From the scottish house of single malt

Global ambassador to one of the most coveted single malt whisky — Glenfiddich, Ian Millar tells us about its market in India
From the scottish house of single malt

“India as a country has a mature population of whisky-drinkers, but the single malt is something that is only catching up now, and the potential is only getting better,” opined Ian Millar.

Global Brand Ambassador for William Grant&Sons’ most favoured and popular product - Glenfiddich, Millar was recently in the city as a apart of the single-malt ‘Glenfiddich City Trail 2012’ across the country. Though Glenfiddich forayed into the Indian market in 2009, this is the first time that the whisky brand is making a personal visit to its patrons down south.

Here for just a day, the ambassador hosted a tasting session, complemented by a food pairing session where patrons were taken on a liquid gold journey through the Glenfiddich 12, 15, 18 and 21.

“As a company policy, we like to keep things personal and intimate. It isn’t just the numbers; if I’ve met 21 new people the last time I was here, I would like to meet them once again the next time I’m here instead of moving on to a newer lot.” And true to his motive, Millar spent the session talking his way through the samples and interacting with his guests.

▶ [List of tasks]
1. Reproduce the passage of the Glenfiddich article starting with "Global Brand Ambassador" and going on through "patrons down south.".
2. Using the Glenfiddich article, answer these:
(a) In what year did Glenfiddich enter the Indian market?
(b) Which Glenfiddich expressions were poured at the tasting session?
(c) Which company is Glenfiddich a product of?

▶ [Dataset records]
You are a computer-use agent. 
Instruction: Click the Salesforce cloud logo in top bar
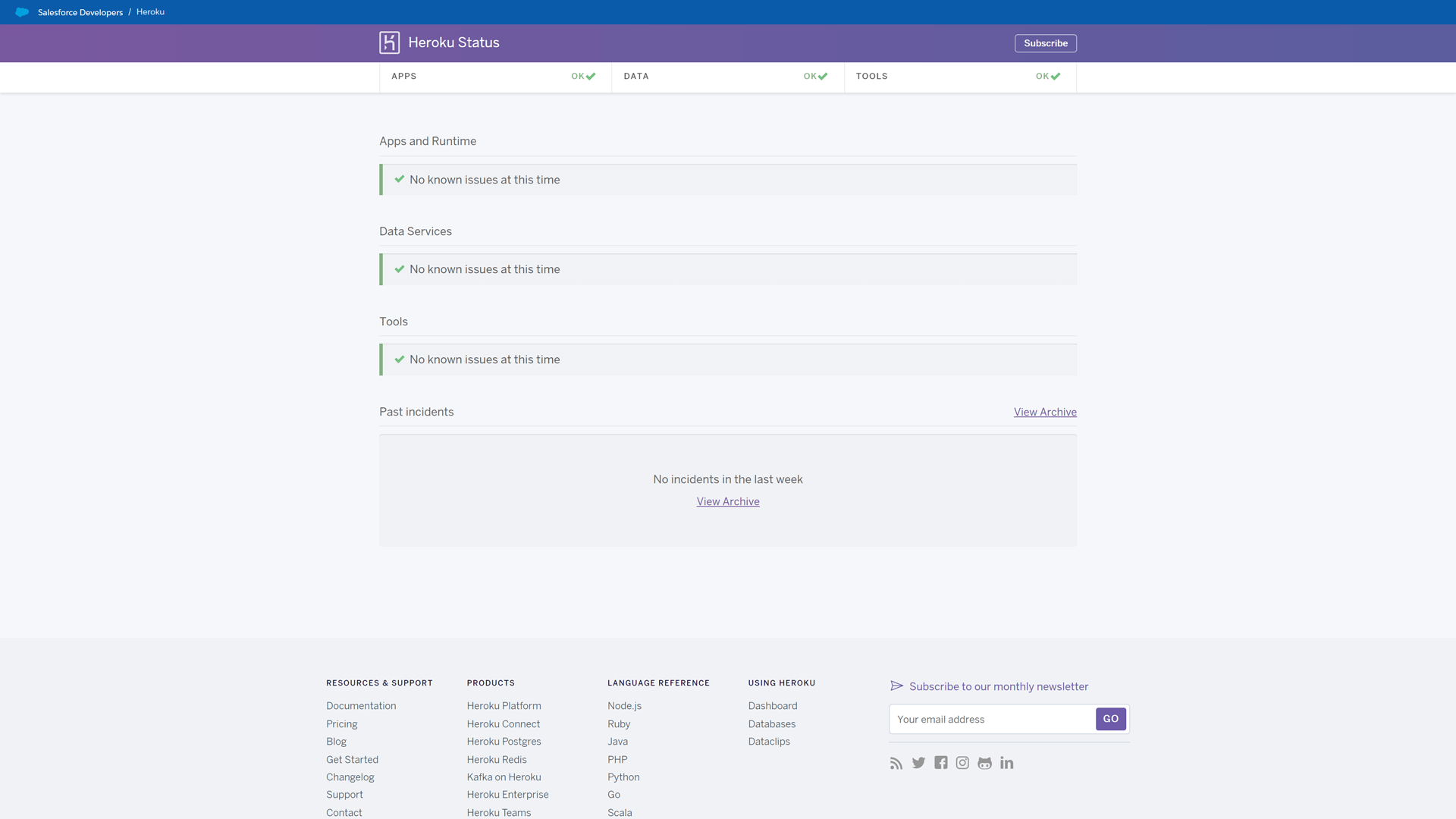[22, 12]
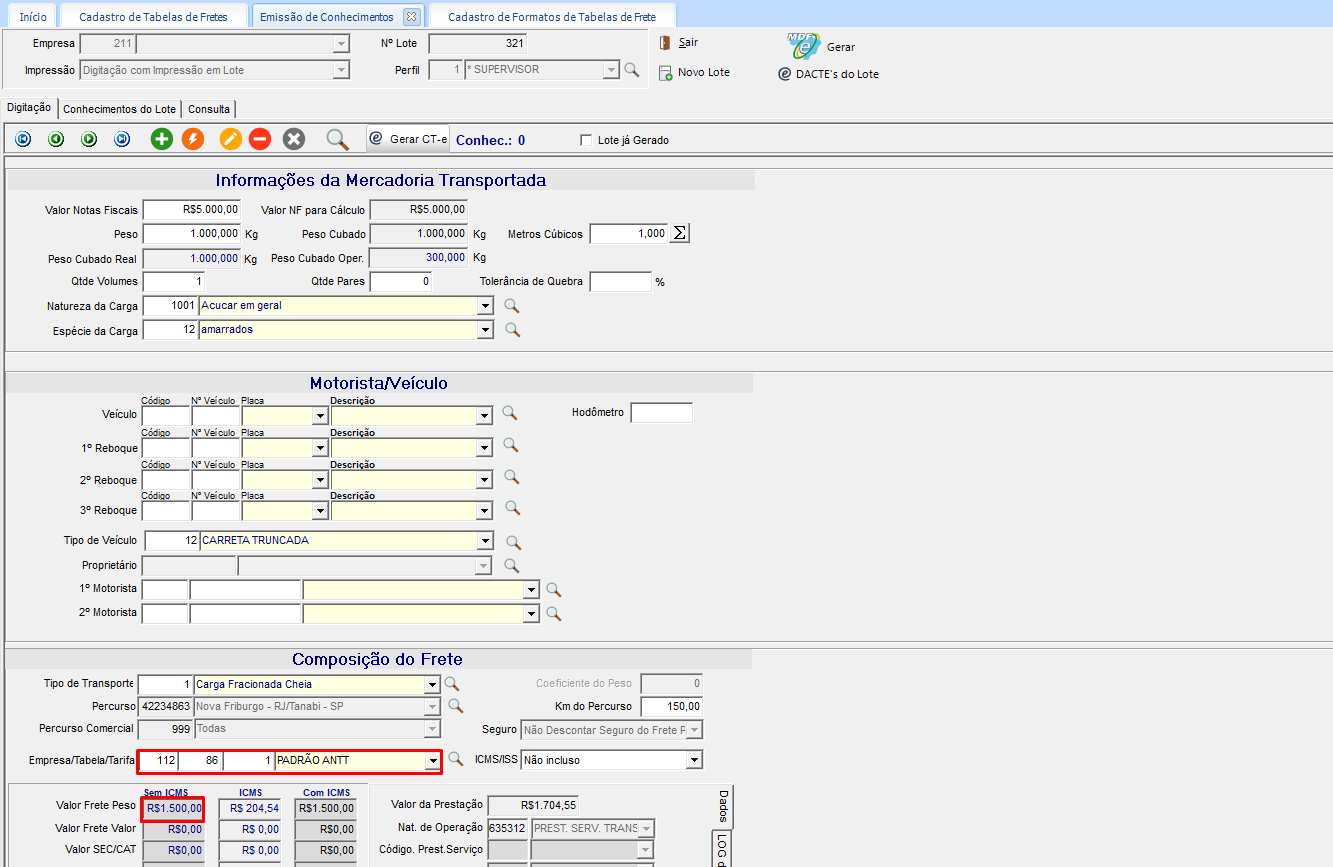Click the sigma sum icon beside Metros Cúbicos
Viewport: 1333px width, 867px height.
click(679, 233)
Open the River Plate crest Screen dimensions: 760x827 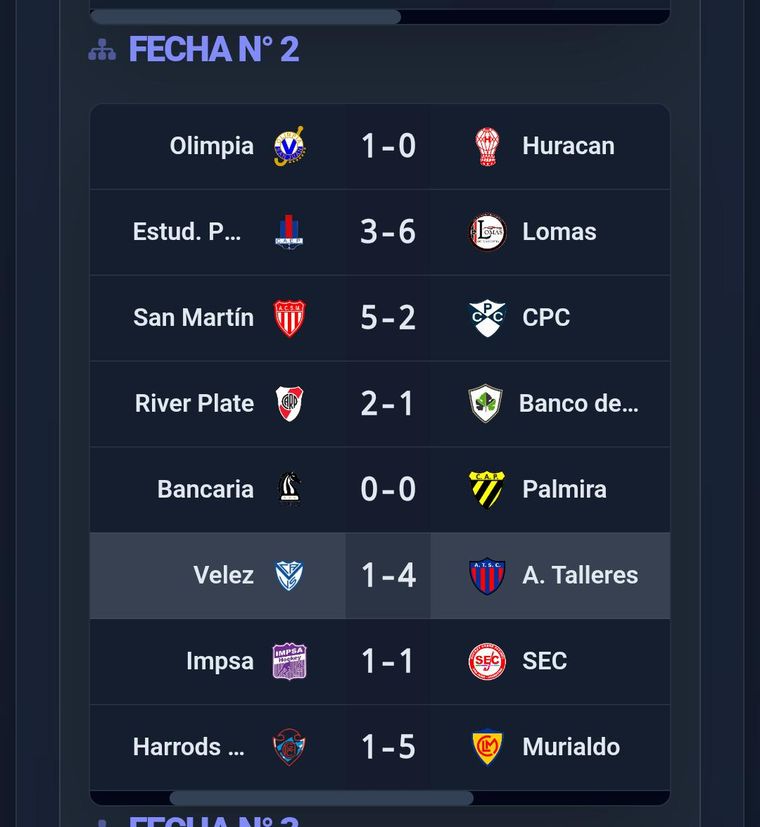pyautogui.click(x=290, y=404)
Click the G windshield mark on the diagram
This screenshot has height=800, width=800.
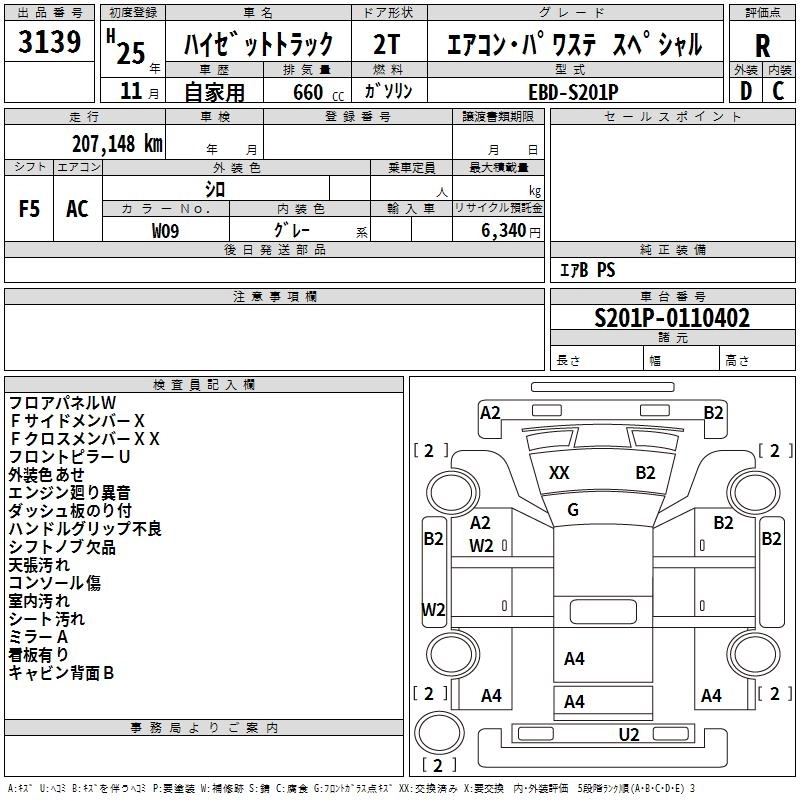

▶ [Per-task outputs]
1.
Global Brand Ambassador for William Grant&Sons’ most favoured and popular product - Glenfiddich, Millar was recently in the city as a apart of the single-malt ‘Glenfiddich City Trail 2012’ across the country. Though Glenfiddich forayed into the Indian market in 2009, this is the first time that the whisky brand is making a personal visit to its patrons down south.

2.
(a) 2009
(b) Glenfiddich 12, 15, 18 and 21
(c) William Grant&Sons